Sharing electronic drawings in Flickr and Slideshare.

Mobile drawings
Originally uploaded by st0nemas0nry

Many years ago, old friend William Whitmee gave me his book “The Elements of Geometrical Drawing” (Henry J. Spooner, 1914). On pages 167-169, Spooner describes Problem 194: To construct the Spiral called the Ionic Volute, the circumscribing Parallelogram having sides 3 1/2″ and 3″

This construction method is useful for students who are required to draw architectural elements and moulding designs (BCF3069a and BCF3035a). The Ionic volute is just one type of architectural decoration.

I had previously experienced difficulty getting students to draw this diagram. Having just presented the lesson recently (with the same confusion) I decided to redraw my directions in the simplest way possible.

My students provided useful feedback during class time, and I realised that the problem I was having was that I always try to explain “why” that is, the philosophy of proportion in Ionic Order and Classical Style buildings. BORING! They just wanted to get in and do it!

Consequently, I photographed the processes on the whiteboard and blackboard that the students understood best. Then I prepared 24 progressive drawings stepping through the process.

As explained in a previous post, the drawing were prepared using CorelDraw11, exported as JPEGs and uploaded to Flickr. Flickr images are downloadable to basic mobile phones like mine, with the added advantage of having a URL so they can be embedded in a blog and further explained.

It really was difficult for me to skip the explanation and jump straight into drawing, but the students told me that they wanted to draw the three rectangles first, then follow with the quadrants. I still felt that they needed the explanation, so added it as the first few slides.

After the PowerPoint presentation was uploaded to my Slideshare site, I Twittered the link with a request for comment. answered within an hour (Peter, you’re an early riser!)

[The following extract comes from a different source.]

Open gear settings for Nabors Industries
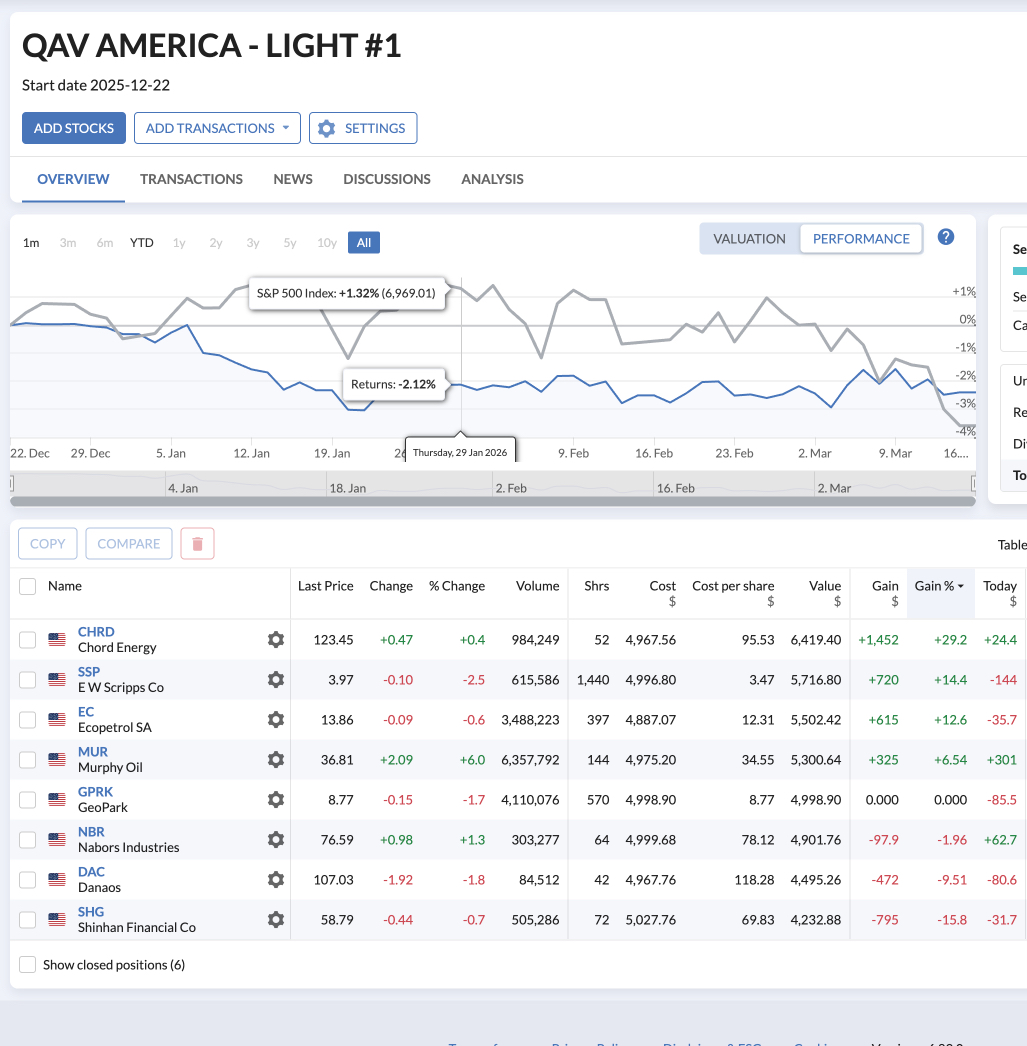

Peter commented “iconic ionic! would have put the pics first and wordy dot point staff last – now off to carve myself a temple…”

I altered the PowerPoint accordingly, but have left the original slideshow in place.

I shared the altered presentation in my SkillsTech Australia Teaching and Learning Network (TLN) for other construction trades skills teachers to use.

Now the presentation is ready to show to the class after the Easter break, prior to exams which include having to draw an Ionic volute from memory, using different dimensions. I hope they like the new format.